- **Stored data**
________________

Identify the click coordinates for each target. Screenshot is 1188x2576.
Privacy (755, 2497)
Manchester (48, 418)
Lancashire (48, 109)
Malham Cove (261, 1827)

________________

Go through the data above and transcribe every entry exactly.

- **RESULT OF THE TASK**
Identify the click coordinates for each target. Screenshot is 1188x2576.
Privacy (755, 2497)
Manchester (48, 418)
Lancashire (48, 109)
Malham Cove (261, 1827)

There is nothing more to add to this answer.